Dan Smith reopened GEODE-478:
-----------------------------

I'm reopening this issue because the test for these changes, ParallelGatewaySenderOperationsDUnitTest.testParallelGatewaySenderMessageTooLargeException, passes even if the maximum message size is not set.

We need to add a stat to track when we shrink and retry a batch due to this failure and change the test to check the stat.

> Message class length field overflows if size is > 2GB
> -----------------------------------------------------
>
>                 Key: GEODE-478
>                 URL: https://issues.apache.org/jira/browse/GEODE-478
>             Project: Geode
>          Issue Type: Bug
>          Components: client/server
>            Reporter: Barry Oglesby
>            Assignee: Barry Oglesby
>             Fix For: 1.0.0-incubating.M2
>
>
> This bug is described in the context of a {{GatewaySender}} batch, but I think it could also happen with a client putAll.

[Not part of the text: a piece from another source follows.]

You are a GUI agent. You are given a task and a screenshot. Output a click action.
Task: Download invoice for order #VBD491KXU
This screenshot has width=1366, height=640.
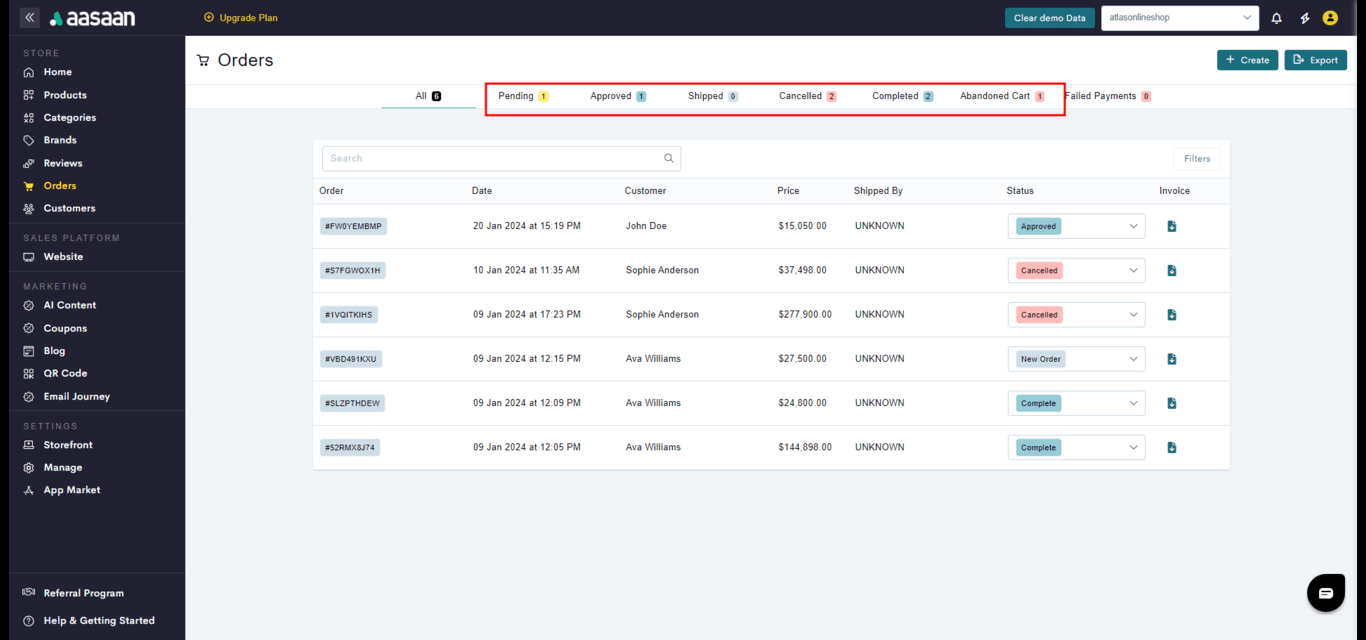click(x=1172, y=359)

> If the batch size is sufficiently large, and the data size as well, it is possible that we attempt to send a message greater than 2GB, which blows up the receiver with an exception like this one:
> {noformat}
> [warning 2015/10/07 21:06:29.213 UTC gemfire-data-node-cer-lx-gfirep03-49002 <ServerConnection on port 1543 Thread 2> tid=0xc3af9] Server connection from [identity(10.92.5.233(gemfire-data-node-ldc-lx-gfirep08-49002:23053)<v2>:51883,connection=13; port=18172]: Unexpected IOException: 
> java.io.IOException: Part length ( -2,000,248,199 ) and number of parts ( 18,001 ) inconsistent
> at com.gemstone.gemfire.internal.cache.tier.sockets.Message.readPayloadFields(Message.java:793)
> at com.gemstone.gemfire.internal.cache.tier.sockets.Message.readHeaderAndPayload(Message.java:742)

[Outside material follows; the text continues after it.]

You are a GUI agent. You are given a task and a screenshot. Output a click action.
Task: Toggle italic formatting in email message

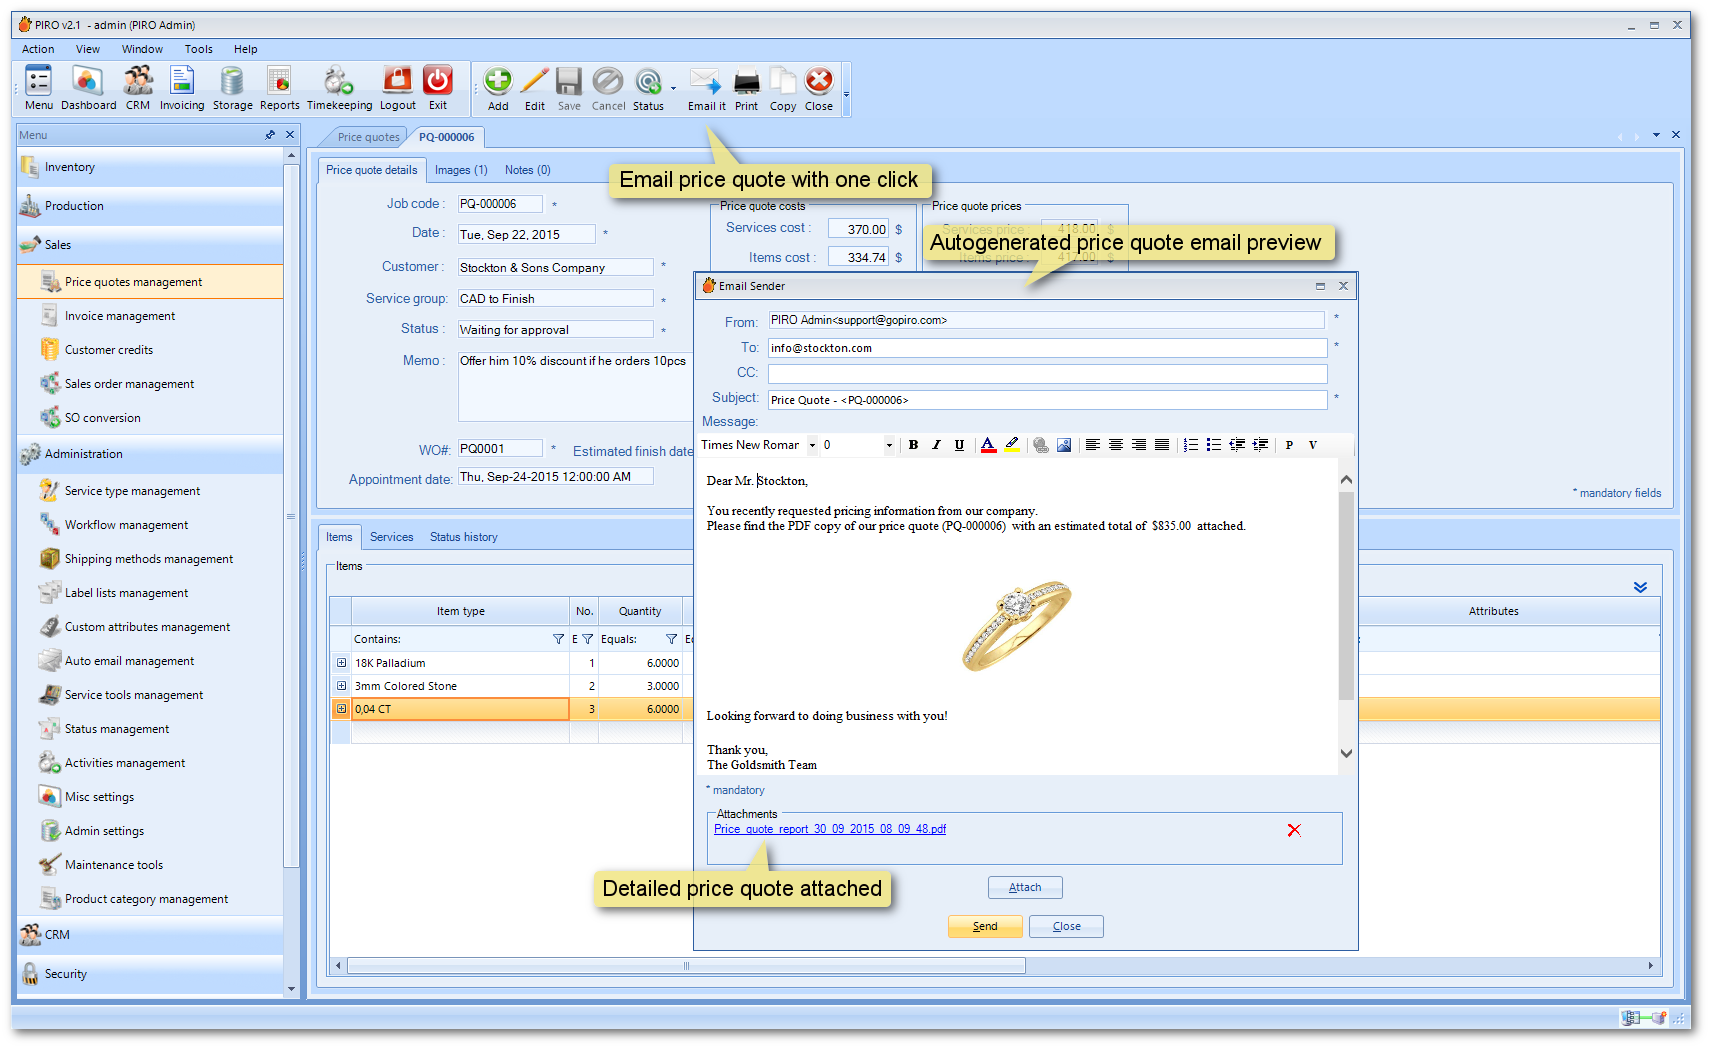936,445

> at com.gemstone.gemfire.internal.cache.tier.sockets.Message.read(Message.java:587)
> at com.gemstone.gemfire.internal.cache.tier.sockets.Message.recv(Message.java:1087)
> at com.gemstone.gemfire.internal.cache.tier.sockets.Message.recv(Message.java:1101)

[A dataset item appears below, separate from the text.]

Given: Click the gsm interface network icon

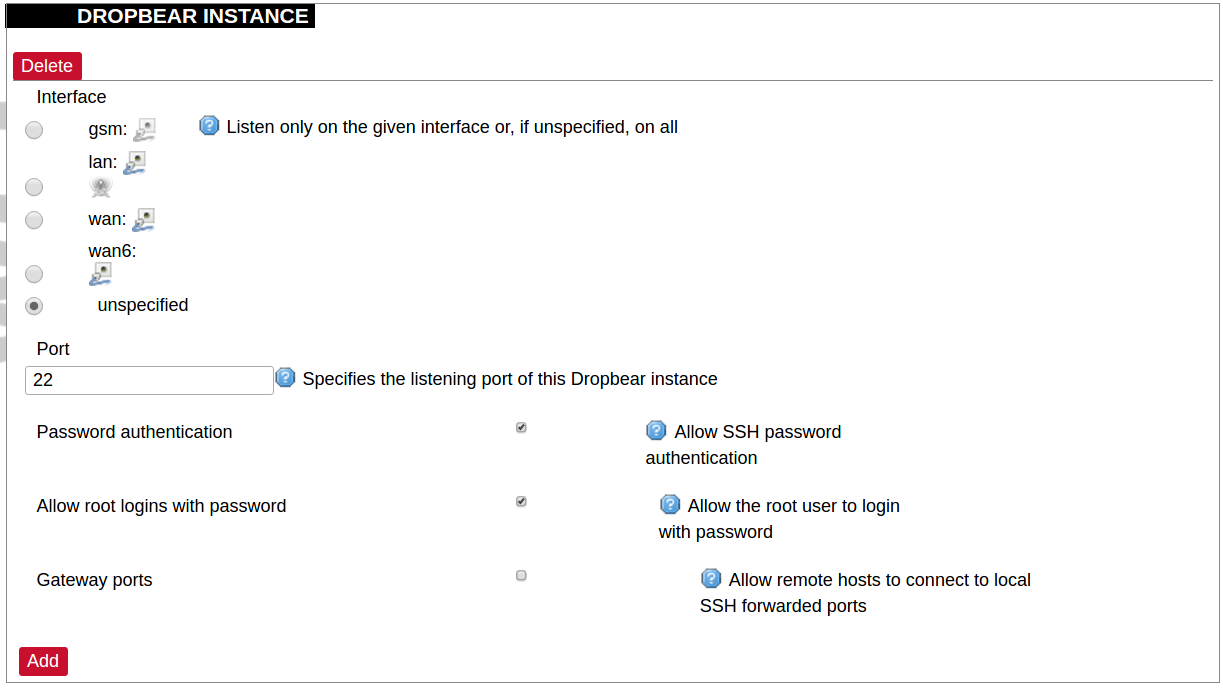Looking at the screenshot, I should (145, 129).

> at com.gemstone.gemfire.internal.cache.tier.sockets.BaseCommand.readRequest(BaseCommand.java:996)
> at com.gemstone.gemfire.internal.cache.tier.sockets.ServerConnection.doNormalMsg(ServerConnection.java:770)
> at com.gemstone.gemfire.internal.cache.tier.sockets.ServerConnection.doOneMessage(ServerConnection.java:952)
> at com.gemstone.gemfire.internal.cache.tier.sockets.ServerConnection.run(ServerConnection.java:1206)
> at java.util.concurrent.ThreadPoolExecutor.runWorker(ThreadPoolExecutor.java:1145)
> at java.util.concurrent.ThreadPoolExecutor$Worker.run(ThreadPoolExecutor.java:615)
> at com.gemstone.gemfire.internal.cache.tier.sockets.AcceptorImpl$1$1.run(AcceptorImpl.java:532)
> at java.lang.Thread.run(Thread.java:744)
> {noformat}
> Nothing on the sender side keeps track of the total size of the message that will be sent. We need to send earlier than satisfying the batch size if the buffer gets too large. I would suggest 1GB as being the largest we should allow.